Отойдя от толпы и направляясь к входу в универмаг, я заметил, что ребята из футбольной команды неотступно следят за моими действиями. Они стоят и среди тех, кто толпится у телевизоров, и среди тех, кто следит за разрушительной работой, но, в отличие от оживленной толпы, сумрачны, и лишь глаза сверкают на их хмурых, замкнутых лицах. Смело игнорируя их неуютные взгляды, я толкаю дверь. Но она не поддается. Глядя сквозь стекло на неописуемый беспорядок внутри, я нерешительно жму на ручку, тяну ее на себя.

— На сегодня грабеж окончен! Завтрашнюю порцию будут грабить завтра!

Повернувшись на голос сына Дзин, я увидел, что мальчишка, у которого рот по-прежнему набит печеньем, и его товарищи, столпившись за моей спиной, ехидно улыбаются. Когда я обернулся, они немного отступили, опасаясь, как бы я их не ударил.

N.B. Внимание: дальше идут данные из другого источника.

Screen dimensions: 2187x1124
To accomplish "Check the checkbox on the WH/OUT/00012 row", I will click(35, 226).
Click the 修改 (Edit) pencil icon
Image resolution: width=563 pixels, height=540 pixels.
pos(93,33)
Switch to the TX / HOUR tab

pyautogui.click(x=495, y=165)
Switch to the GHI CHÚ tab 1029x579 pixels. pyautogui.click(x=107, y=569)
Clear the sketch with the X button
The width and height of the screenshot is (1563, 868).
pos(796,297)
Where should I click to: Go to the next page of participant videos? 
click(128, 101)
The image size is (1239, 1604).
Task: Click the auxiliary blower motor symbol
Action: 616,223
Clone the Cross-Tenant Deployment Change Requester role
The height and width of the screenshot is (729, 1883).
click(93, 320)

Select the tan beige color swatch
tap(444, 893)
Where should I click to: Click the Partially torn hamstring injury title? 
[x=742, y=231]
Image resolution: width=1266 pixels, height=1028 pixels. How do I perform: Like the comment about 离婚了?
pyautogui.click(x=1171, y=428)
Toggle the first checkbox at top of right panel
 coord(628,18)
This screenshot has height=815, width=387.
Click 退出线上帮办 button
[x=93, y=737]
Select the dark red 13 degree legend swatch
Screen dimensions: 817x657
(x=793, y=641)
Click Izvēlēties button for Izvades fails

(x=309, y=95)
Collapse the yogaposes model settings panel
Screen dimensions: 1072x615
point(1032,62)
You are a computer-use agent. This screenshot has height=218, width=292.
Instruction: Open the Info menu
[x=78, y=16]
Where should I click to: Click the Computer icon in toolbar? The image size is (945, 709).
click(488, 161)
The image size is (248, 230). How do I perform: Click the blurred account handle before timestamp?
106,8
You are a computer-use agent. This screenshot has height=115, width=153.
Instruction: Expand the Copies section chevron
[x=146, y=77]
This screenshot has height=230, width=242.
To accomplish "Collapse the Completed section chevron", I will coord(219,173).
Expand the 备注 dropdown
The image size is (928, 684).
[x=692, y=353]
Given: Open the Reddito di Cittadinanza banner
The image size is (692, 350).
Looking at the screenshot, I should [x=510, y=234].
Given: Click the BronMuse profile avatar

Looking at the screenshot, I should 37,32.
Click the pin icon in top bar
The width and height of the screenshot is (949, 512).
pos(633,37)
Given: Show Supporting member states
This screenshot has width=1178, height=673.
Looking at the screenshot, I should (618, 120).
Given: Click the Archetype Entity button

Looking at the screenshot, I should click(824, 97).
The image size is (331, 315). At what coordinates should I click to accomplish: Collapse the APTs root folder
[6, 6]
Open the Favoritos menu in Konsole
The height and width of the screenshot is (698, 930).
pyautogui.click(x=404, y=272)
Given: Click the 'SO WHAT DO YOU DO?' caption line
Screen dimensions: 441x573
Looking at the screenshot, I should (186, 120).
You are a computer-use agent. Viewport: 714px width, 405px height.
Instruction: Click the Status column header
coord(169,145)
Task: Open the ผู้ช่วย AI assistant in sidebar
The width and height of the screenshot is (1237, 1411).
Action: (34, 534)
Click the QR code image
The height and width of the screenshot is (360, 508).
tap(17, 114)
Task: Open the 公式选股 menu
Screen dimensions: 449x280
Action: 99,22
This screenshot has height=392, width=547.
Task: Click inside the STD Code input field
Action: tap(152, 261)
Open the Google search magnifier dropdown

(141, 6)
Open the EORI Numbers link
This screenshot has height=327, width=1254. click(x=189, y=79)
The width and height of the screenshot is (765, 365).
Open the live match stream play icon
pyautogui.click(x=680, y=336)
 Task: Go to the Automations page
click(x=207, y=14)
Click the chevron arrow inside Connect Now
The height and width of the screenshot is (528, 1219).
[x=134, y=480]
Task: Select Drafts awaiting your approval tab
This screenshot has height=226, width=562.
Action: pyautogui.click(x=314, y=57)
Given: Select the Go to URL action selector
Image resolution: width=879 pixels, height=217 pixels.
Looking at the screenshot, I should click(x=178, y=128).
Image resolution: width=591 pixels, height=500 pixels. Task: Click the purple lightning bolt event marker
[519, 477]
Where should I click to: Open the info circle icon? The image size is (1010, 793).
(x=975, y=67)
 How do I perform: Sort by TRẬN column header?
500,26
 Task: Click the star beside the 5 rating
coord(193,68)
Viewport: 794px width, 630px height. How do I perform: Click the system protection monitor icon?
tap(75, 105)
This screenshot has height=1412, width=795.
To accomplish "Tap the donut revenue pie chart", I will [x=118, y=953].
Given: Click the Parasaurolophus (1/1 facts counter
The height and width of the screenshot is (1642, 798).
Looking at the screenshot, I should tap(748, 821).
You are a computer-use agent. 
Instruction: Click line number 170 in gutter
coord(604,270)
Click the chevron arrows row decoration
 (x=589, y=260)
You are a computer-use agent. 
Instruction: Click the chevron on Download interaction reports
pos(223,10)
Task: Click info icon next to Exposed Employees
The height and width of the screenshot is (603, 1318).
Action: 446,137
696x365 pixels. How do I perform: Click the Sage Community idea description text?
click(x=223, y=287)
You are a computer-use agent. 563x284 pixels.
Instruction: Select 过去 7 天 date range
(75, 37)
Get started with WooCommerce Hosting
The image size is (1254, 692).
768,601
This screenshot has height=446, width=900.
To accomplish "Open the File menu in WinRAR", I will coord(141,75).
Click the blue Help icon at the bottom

— Я пришел не грабить, я пришел купить керосин.

— На сегодня грабеж окончен! Завтрашнюю порцию будут грабить завтра, — хором издевались надо мной приятели сына Дзин, сохраняя его интонацию. Дети моментально приспособились к новой атмосфере жизни, вызванной бунтом, словно они были прирожденными бунтовщиками.

Надеясь призвать на помощь ребят из футбольной команды, продолжавших бесстрастно наблюдать за моими действиями, я закричал через головы мальчишек, которых мне так хотелось ударить:

— Мне нужно увидеться с Така! Отведите меня к Така!

Ребята из футбольной команды растерянно повернули ко мне свои тупые головы — их невыразительные лица стали совсем бесстрастными — и ничего не ответили; меня охватило раздражение, близкое к истерии.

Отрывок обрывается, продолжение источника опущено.